Thursday, March 04, 2010

UNESCO document on measuring linguistic diversity

The UNESCO publication "Twelve years of measuring linguistic diversity in the Internet: balance and perspectives" is an update to a previous UNESCO study on this subject that was issued for the World Summit on the Information Society in 2005. It is based on research done from 1996 to 2008.

I browsed this document and I do not like it. It does include some parts that I could use but it seems to me to be a regurgitation of things that others have done. The percentage of languages used on the Internet is based on Google statistics. The problem is that Google only recognises a limited number of languages.

I would expect this report to include information on the things that prevent languages from getting a presence on the Internet; words like Unicode, CLDR even locale are not found. Information on a percentage of documents that accurately flag its language, another relevant statistic are missing.

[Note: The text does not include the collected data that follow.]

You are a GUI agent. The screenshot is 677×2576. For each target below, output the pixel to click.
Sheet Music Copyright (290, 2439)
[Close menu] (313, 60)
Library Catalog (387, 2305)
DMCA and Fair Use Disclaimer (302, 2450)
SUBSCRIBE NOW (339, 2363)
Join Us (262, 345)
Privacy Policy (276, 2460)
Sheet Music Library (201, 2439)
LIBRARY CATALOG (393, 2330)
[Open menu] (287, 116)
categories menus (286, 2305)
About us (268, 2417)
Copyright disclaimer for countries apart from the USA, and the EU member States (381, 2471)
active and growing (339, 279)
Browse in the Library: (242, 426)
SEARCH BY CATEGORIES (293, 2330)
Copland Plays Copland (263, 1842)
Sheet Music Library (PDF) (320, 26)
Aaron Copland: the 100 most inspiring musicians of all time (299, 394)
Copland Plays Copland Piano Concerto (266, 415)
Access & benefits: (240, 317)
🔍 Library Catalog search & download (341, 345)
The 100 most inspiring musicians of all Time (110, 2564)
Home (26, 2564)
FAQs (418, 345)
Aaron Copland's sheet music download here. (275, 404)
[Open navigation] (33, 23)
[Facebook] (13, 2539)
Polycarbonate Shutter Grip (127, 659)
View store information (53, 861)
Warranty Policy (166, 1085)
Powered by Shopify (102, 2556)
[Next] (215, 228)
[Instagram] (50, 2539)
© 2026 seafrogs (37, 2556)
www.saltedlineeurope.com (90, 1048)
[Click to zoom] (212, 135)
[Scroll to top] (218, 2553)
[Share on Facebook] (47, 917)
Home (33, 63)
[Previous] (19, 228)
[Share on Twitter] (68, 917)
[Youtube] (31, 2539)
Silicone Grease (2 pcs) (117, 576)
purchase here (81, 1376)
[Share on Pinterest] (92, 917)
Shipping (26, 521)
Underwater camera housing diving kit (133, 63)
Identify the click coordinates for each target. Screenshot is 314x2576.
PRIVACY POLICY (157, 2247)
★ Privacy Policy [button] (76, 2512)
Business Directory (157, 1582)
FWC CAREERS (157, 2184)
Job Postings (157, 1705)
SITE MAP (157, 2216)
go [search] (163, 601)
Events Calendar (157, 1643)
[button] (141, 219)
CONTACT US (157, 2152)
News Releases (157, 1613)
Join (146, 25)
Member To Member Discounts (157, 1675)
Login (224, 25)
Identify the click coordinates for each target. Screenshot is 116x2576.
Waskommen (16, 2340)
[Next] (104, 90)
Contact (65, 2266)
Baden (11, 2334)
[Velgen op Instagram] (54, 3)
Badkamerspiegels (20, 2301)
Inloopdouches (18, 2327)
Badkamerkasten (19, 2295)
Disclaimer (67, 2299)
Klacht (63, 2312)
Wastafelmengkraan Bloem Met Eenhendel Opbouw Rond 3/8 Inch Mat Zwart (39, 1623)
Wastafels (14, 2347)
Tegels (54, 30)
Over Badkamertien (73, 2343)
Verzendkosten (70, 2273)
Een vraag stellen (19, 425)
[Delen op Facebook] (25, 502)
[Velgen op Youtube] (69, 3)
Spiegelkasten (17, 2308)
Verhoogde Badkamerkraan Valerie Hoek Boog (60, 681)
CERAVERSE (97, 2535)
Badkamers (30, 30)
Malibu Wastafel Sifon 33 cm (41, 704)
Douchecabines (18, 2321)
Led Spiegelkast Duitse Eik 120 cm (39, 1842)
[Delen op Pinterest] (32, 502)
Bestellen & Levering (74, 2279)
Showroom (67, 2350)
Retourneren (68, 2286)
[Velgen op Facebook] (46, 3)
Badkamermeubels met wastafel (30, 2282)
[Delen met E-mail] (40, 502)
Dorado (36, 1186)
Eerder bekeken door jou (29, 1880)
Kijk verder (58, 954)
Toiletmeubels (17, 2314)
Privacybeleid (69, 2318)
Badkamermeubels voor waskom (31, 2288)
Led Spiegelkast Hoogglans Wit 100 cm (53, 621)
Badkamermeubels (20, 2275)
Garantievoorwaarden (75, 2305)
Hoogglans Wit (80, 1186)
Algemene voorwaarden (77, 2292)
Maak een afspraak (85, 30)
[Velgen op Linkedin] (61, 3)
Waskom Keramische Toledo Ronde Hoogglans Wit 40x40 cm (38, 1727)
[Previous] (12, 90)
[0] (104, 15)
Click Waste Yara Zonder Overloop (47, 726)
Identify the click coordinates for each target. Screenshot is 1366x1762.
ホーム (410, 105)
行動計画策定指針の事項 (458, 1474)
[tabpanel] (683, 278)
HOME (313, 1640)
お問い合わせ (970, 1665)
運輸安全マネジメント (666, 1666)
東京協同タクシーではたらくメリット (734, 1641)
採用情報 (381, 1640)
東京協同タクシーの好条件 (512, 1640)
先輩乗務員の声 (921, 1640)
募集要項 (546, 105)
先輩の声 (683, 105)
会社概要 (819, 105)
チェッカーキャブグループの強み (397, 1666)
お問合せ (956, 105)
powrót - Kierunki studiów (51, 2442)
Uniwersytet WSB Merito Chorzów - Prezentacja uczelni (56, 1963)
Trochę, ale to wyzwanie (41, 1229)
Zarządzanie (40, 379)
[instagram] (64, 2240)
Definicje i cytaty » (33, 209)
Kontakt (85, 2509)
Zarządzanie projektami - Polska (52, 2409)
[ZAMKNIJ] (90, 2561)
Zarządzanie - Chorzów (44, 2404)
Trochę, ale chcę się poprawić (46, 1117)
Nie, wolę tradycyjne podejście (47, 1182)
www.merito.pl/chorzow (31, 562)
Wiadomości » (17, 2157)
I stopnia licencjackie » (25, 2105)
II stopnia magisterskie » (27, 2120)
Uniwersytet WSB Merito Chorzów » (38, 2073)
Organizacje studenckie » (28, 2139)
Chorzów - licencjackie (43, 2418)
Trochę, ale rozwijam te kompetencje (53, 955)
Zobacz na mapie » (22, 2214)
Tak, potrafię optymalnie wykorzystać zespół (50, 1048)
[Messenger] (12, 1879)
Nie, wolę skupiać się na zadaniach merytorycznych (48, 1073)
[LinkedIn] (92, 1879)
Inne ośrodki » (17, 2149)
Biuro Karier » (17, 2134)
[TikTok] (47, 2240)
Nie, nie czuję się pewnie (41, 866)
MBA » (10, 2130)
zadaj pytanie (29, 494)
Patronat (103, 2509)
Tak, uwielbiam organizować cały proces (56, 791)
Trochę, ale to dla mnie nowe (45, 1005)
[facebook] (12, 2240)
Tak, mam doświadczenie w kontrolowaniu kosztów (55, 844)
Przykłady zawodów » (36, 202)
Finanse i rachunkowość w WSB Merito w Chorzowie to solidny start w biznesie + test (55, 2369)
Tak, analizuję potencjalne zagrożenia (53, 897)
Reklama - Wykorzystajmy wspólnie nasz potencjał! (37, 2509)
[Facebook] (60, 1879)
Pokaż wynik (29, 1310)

I do applaud UNESCO for having an interest in linguistic diversity, I am not convinced that the methodology used for this document helps languages find their way to the Internet.
Thanks,
GerardM

3 comments:

CrisisMaven said...

thanks for pointing out this document, a course of study that I didn't yet I have in my comprehensive link lists for hundreds of thousands of statistical sources and indicators on my blog: Statistics Reference List. And what I find most fascinating is how data can be visualised nowadays with the graphical computing power of modern PCs, as in many of the dozens of examples in these Data Visualisation References. If you miss anything that I might be able to find for you or if you yourself want to share a resource, please leave a comment.

GerardM said...

The documant is available in English and French ... this is the French version http://unesdoc.unesco.org/images/0018/001870/187016f.pdf
Thanks,
GerardM

Daniel Prado said...

GerardM, please read carefully. The methodogy didn't use at all the system of recognition of Google (which is not really useful as you say). We applied our own system of detection of words by language. Google was just used ... as a search machine, it means, to search occurences of words.
Daniel Prado